Combination of Hyperuricemia and Obesity Is an Independent Risk for CKD in the Young Population

Session Information

Category: Health Maintenance, Nutrition, and Metabolism

  • 1500 Health Maintenance, Nutrition, and Metabolism

Authors

  • Kuma, Akihiro, Department of Cardiovascular and Renal Medicine, Hyogo Medical University, Nishinomiya, Japan
  • Mimura, Yasuyuki, Department of Cardiovascular and Renal Medicine, Hyogo Medical University, Nishinomiya, Japan
  • Nanami, Masayoshi, Department of Cardiovascular and Renal Medicine, Hyogo Medical University, Nishinomiya, Japan
  • Kuragano, Takahiro, Department of Cardiovascular and Renal Medicine, Hyogo Medical University, Nishinomiya, Japan
Background

Recent studies have shown a significant relationship between hyperuricemia and kidney disease. However, managing serum uric acid (SUA) levels in incident chronic kidney disease (CKD) remains challenging. This study investigated the appropriate SUA management in incident CKD to prevent kidney dysfunction in the general population.

Methods

This retrospective observational study included Japanese aged 20–60 years who underwent a health examination during 2009–2014. Participants with an estimated glomerular filtration rate (eGFR) <60 mL/min/1.73 m2 or proteinuria ≥1+ in 2009 were excluded. Incident CKD was defined as eGFR <60 mL/min/1.73 m2 or proteinuria 5 years later. Receiver operating characteristic (ROC) curve analysis was performed to determine the SUA cutoff value for incident CKD. The risk of incident CKD ( odds ratio [OR] and confidence interval [CI])was analyzed using logistic regression analysis. Propensity score matching based on the SUA cutoff value was performed to exclude biases related to participant covariances.

Results

Of 16,708 recruited participants, 8,702 were eligible.

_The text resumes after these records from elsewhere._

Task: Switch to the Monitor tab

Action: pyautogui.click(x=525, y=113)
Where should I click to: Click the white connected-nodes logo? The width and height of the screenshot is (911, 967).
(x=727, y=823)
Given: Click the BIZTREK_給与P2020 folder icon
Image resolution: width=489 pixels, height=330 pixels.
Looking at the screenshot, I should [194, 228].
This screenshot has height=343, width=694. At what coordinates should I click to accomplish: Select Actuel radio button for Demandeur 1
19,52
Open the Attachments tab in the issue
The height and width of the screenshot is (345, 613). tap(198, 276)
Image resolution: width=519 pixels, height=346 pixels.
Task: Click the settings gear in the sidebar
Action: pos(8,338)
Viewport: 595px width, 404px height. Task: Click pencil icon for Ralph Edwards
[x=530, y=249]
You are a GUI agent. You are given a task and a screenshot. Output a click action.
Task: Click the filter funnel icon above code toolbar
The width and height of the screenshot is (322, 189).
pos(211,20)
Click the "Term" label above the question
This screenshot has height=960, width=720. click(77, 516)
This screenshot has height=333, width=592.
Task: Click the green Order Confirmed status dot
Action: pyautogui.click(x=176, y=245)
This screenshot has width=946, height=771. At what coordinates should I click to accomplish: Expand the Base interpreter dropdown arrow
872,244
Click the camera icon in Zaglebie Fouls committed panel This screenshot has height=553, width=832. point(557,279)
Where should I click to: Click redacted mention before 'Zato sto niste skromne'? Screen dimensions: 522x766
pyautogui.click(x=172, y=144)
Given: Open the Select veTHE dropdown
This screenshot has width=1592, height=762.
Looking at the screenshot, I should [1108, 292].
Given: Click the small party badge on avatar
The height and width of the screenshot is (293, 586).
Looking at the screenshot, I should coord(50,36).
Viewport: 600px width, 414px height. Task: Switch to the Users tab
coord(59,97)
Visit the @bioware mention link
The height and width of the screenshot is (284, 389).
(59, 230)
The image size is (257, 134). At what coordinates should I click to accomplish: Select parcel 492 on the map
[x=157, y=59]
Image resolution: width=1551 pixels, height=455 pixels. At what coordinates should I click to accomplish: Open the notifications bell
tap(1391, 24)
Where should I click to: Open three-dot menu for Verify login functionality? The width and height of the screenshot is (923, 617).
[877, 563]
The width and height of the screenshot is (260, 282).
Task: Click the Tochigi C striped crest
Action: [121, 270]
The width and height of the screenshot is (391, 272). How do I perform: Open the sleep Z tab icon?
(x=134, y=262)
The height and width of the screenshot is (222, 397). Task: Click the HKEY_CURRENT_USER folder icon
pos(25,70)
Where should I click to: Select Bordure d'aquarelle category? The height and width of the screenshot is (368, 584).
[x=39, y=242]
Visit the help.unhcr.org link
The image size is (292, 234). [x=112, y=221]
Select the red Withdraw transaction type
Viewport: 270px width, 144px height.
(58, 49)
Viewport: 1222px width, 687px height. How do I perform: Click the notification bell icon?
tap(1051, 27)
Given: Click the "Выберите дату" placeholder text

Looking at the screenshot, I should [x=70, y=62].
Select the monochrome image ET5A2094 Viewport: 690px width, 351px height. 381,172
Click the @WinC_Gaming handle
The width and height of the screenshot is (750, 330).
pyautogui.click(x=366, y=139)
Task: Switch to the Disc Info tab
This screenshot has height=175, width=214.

Mean age, eGFR, and SUA were 41.4 years, 81.1 mL/min/1.73 m2, and 6.0 mg/dL, respectively. A total of 728 (8.4%) participants developed CKD. Based on the ROC analysis, the SUA cutoff value for incident CKD was 6.6 mg/dL. High SUA level (≥6.6 mg/dL) combined with obesity (body mass index ≥25 kg/m2) was a significant risk for incident CKD in participants aged <40 years (OR=2.18, 95% CI 1.10–4.31) but not if without obesity (OR=0.69, 95% CI 0.40–1.18). SUA level was significantly associated with obesity status (P=0.009). In participants aged ≥40 years, high SUA level was a risk factor for incident CKD, regardless of obesity status (OR 1.32, 95% CI 1.07–1.63). In participants aged <40 years with obesity and high SUA level, the difference in 5-year eGFR slope between participants with <6.6 mg/dl of SUA and those with ≥6.6 mg/dL (5-year later) was +0.80 mL/min/year (P=0.0002).

Conclusion

In the population aged <40 years, SUA of ≥6.6 mg/dL combined with obesity was an independent risk for incident CKD 5 years later. Lowering SUA to <6.6 mg/dL may attenuate eGFR decline.